Many Haitians whose homes and livelihoods were destroyed by the magnitude 7.2 quake that struck last Saturday morning said they were unsure how to even start rebuilding.
The official death toll from the earthquake stands at 2,189 people, with an estimated 332 people still missing. But residents in towns across the southern rural countryside are still digging for bodies believed to lie underneath the rubble.
Tens of thousands of homes are in ruins, leaving many families with no option but to sleep outside despite torrential downpours at night.
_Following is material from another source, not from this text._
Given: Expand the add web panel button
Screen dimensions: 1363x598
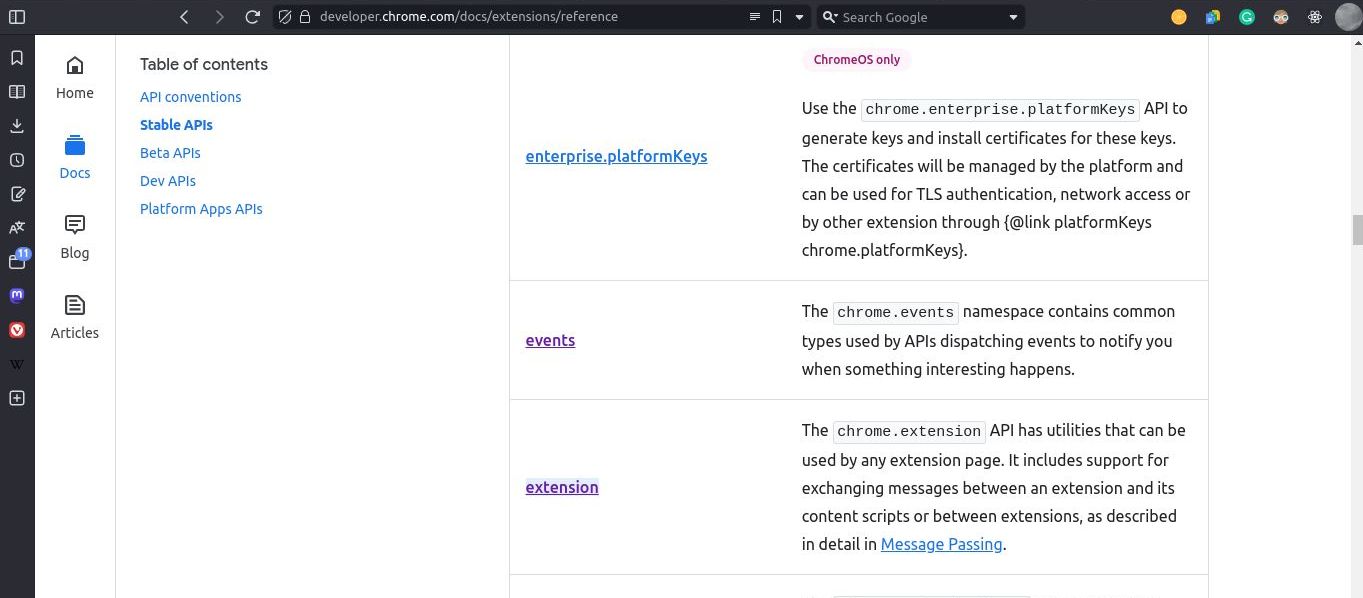Looking at the screenshot, I should [x=17, y=398].
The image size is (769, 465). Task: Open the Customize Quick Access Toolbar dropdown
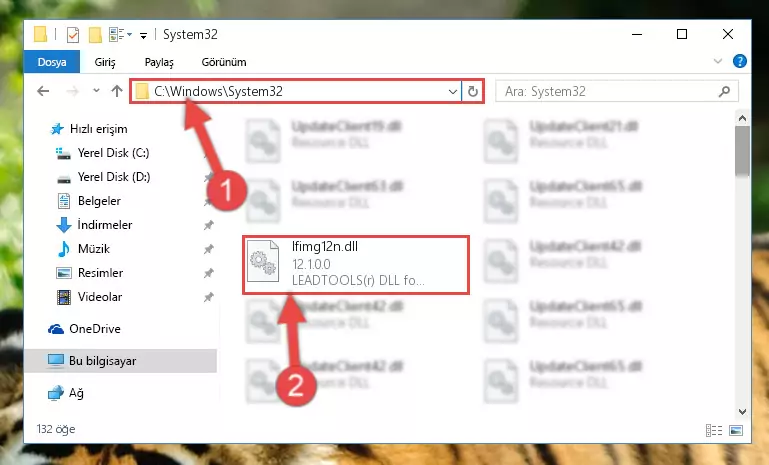pyautogui.click(x=143, y=35)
The hurricane season in the Caribbean runs until the end of November and Prime Minister Ariel Henry has warned residents to brace for more storms.
"After the emergency phase, which we hope will only last a few weeks, we will need to start thinking about reconstruction," Henry told a meeting with the Organization of American States on Friday, appealing to neighboring countries for support and aid.
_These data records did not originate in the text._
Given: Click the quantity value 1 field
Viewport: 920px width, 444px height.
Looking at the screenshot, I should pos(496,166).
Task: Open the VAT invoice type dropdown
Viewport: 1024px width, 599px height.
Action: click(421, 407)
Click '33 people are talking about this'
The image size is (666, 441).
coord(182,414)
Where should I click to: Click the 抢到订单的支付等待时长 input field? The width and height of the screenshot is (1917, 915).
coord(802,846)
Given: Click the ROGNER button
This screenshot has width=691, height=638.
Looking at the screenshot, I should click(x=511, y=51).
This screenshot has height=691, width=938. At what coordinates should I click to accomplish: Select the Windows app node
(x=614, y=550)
US Defense Secretary Lloyd Austin said on Twitter that the USS Arlington naval vessel was en route to Haiti carrying helicopters, a surgical team and a landing craft to assist in the relief effort. Several countries, including the United States, have already dispatched aid and rescue teams.
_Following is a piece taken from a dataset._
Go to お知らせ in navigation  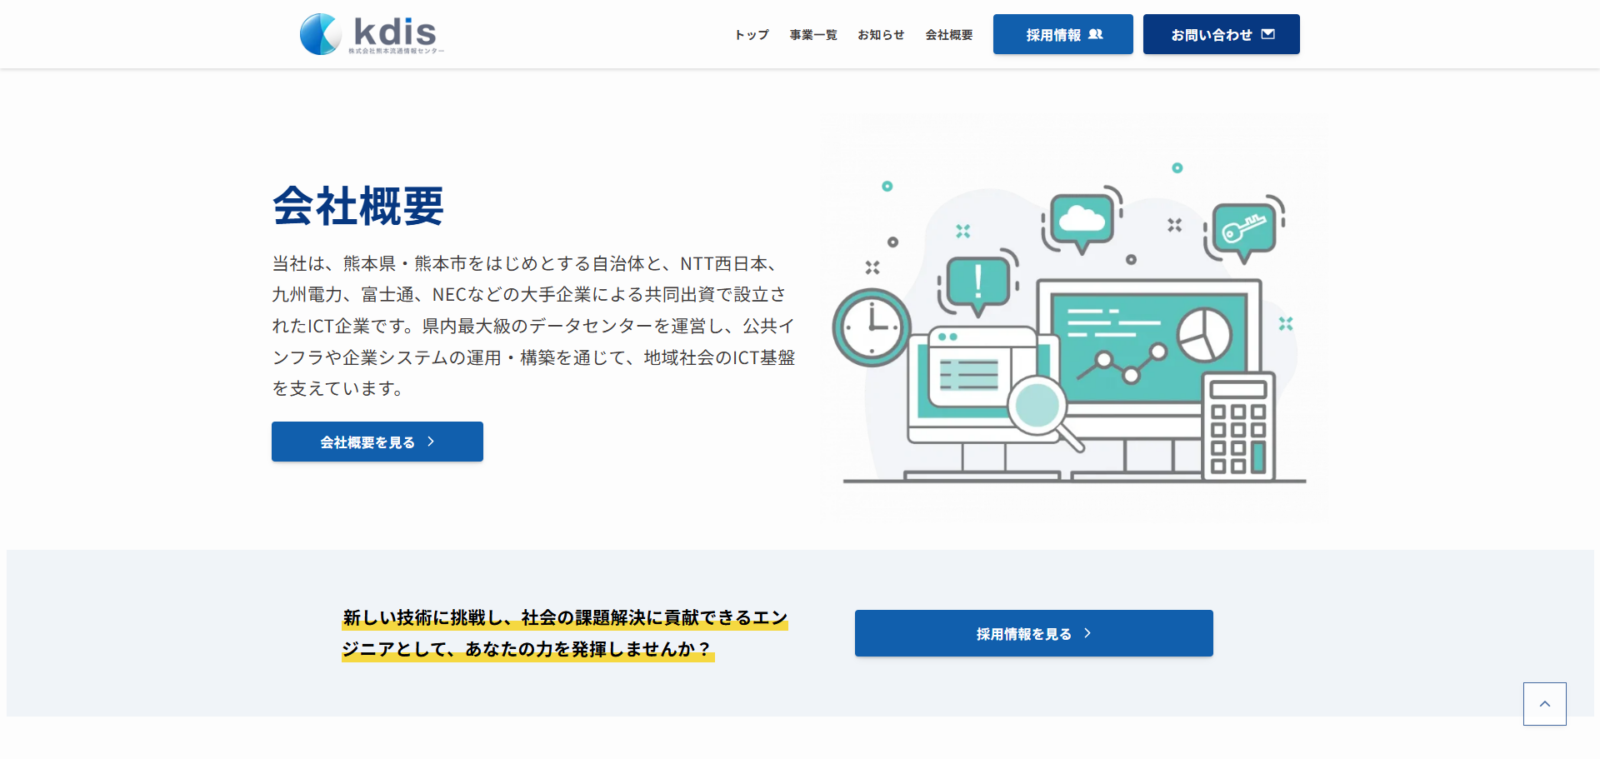point(881,35)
Reaching the areas most in need of help has been hindered by landslides and damage to the highway, as well as gang fighting that has complicated travel between the capital Port-au-Prince and southern parts of the country, however.
There, crops and access to drinking water were destroyed. Some animals kept for food were also killed.
Despair and frustration over the lack of aid began to boil over on Friday, with residents attacking aid trucks in multiple towns across the south.
A confrontation also erupted after former President Michel Martelly visited a local hospital in the city of Les Cayes, where one of his staff left behind an envelope of money that set of a violent scramble.
Officials and residents in small towns and rural areas continued to tally the dead and disappeared. For countless others, the earthquake has upended their lives in quieter but enduring ways.
Manithe Simon, 68, stood in front of her collapsed home in Marceline on Friday, shocked at how quickly her honeymoon had turned into a nightmare.
Only days before the quake, Simon and Wisner Desrosier had finally decided to marry in a service in the nearby Baptist church. They had been together 44 years and raised four children together.
Now, the bedroom where she had posed for wedding photographs in a sleeveless white dress, flower petals decorating her bed, lay in a heap of concrete and twisted iron.
"Our wedding was so beautiful, even though it was raining cats and dogs that day," she said. "But now we have lost everything."